# Jobflow-remote introduction

Jobflow-remote is a free, open-source library serving as a manager for the execution of [jobflow](https://materialsproject.github.io/jobflow/) workflows. Most of the information about how to set up and use jobflow-remote can be found in the [official documentation](https://matgenix.github.io/jobflow-remote/index.html).

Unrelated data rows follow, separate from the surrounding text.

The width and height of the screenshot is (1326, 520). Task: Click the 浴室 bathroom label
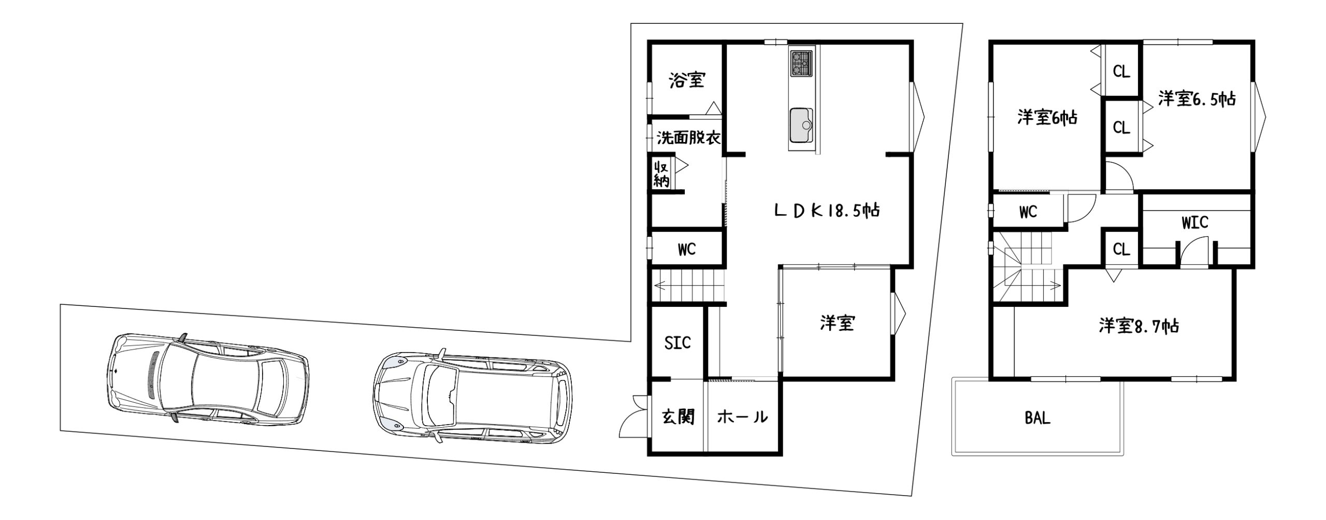pos(687,80)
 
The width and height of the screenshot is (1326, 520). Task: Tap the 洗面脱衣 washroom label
pos(689,138)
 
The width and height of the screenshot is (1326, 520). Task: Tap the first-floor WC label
pos(687,250)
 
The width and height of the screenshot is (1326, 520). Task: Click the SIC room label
pos(678,343)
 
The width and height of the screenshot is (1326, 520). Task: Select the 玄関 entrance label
pos(679,416)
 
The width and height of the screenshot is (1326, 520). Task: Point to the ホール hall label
pos(742,417)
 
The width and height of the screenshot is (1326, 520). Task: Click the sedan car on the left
pos(209,378)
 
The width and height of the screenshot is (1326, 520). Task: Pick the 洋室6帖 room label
pos(1047,118)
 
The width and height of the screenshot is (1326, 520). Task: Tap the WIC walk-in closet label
pos(1195,223)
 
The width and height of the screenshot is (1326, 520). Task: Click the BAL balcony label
pos(1037,418)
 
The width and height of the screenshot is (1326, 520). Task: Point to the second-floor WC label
pos(1028,212)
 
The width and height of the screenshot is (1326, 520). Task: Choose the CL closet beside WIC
pos(1121,249)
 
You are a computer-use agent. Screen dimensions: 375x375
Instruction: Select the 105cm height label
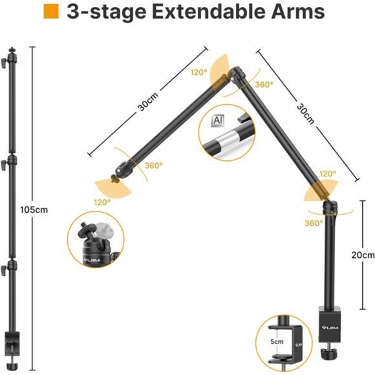[x=34, y=209]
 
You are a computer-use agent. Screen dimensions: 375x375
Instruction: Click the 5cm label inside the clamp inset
[x=277, y=341]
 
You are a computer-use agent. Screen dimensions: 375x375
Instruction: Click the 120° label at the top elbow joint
[x=198, y=72]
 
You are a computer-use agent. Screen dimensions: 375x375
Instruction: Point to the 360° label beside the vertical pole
[x=314, y=223]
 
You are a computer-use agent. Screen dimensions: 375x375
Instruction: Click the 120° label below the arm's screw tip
[x=102, y=202]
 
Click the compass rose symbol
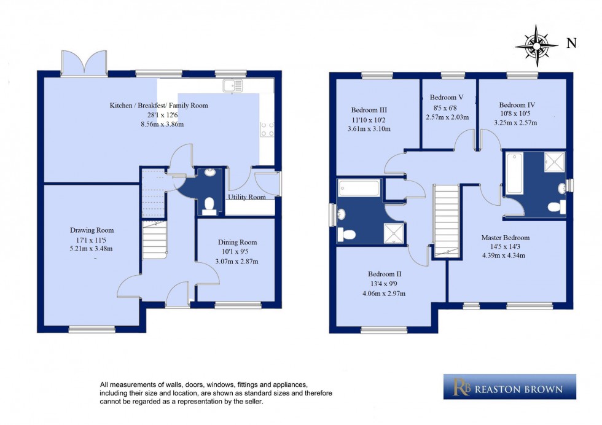click(x=537, y=45)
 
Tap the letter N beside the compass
click(x=571, y=43)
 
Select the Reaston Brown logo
click(x=509, y=387)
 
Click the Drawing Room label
click(x=92, y=230)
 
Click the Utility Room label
click(x=247, y=197)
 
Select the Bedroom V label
click(x=447, y=98)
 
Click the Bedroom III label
click(x=369, y=110)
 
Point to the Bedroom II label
click(x=385, y=274)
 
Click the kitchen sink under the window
click(x=233, y=86)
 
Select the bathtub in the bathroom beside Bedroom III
click(x=360, y=187)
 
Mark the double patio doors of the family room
click(x=84, y=61)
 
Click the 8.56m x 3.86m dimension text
click(x=158, y=124)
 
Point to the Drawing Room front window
click(x=92, y=330)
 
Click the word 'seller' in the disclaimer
click(x=251, y=402)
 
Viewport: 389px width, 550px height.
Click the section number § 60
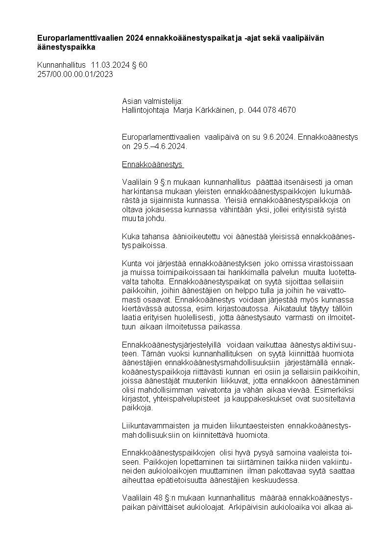pos(140,65)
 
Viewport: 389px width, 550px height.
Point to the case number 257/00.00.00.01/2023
pos(75,74)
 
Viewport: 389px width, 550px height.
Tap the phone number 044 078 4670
pos(272,110)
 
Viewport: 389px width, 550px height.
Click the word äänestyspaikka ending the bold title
pos(67,48)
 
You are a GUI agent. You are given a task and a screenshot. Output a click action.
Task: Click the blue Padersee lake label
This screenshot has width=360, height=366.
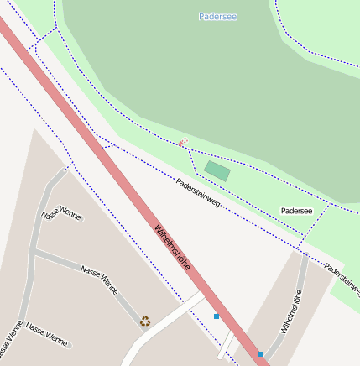tap(214, 17)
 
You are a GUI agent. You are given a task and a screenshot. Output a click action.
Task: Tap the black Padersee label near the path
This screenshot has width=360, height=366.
tap(296, 211)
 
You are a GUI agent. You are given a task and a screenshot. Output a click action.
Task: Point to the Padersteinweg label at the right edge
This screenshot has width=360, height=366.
tap(342, 280)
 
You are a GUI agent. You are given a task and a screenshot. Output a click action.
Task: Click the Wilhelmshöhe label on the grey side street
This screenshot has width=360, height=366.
tap(291, 312)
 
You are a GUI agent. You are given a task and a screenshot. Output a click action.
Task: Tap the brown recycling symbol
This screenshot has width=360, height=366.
tap(145, 321)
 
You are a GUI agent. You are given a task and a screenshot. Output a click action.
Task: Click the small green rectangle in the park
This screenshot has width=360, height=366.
tap(217, 171)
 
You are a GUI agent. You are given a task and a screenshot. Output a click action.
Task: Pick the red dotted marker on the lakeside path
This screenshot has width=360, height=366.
tap(182, 143)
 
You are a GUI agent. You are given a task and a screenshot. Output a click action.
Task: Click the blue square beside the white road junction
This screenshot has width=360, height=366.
tap(217, 316)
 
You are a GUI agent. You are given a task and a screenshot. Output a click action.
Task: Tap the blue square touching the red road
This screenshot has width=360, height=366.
tap(261, 354)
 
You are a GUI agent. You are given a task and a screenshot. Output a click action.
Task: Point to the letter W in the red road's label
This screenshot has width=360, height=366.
tap(158, 228)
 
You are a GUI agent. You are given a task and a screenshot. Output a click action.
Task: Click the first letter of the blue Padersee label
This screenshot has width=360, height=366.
tap(201, 17)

## Setting up jobflow-remote

While the first set to use jobflow-remote would be to [set up the configuration file for one project](https://matgenix.github.io/jobflow-remote/user/install.html), in this tutorial all the configurations have already been performed. Nonetheless it may be helpfull to explore the content of the configuration yaml file that has been generated. The default location is in the `~/.jfremote` folder.
A few important sections that you might want to check are:
* `name`: the name of the project (note that while it is advisable that the configuration file has the same name as the project, this is not a constraint)
* `workers`: the workers available for this project. In this case there are several workers available:
  * `cecam`: submits jobs to the Helvetios cluster in the SLURM queue
  * `cecam_fw`: runs jobs on the front end of the Helvetios cluster
  * `local_slurm`: submits jobs to the `slurm` container in its SLURM queue
  * `local`: runs jobs directly in the `jupyter` container.
* `queue`: the connection details to the MongoDB database containing the details about the Jobs execution
* `jobstore`: the connection details to jobflow's `JobStore`, containing the Job's outputs
* `exec_config`: common configurations required to execute Jobs on the workers.

In [None]:
!cat /home/jovyan/.jfremote/PROJECTNAME.yaml # Replace PROJECTNAME with your chosen project name

## The `jf` CLI

Most of the interactions with jobflow-remote can be performed using the `jf` command line interface. It is usually executed from the shell, but can also be executed inside this notebook, prepending the command with an exlamation mark `!`.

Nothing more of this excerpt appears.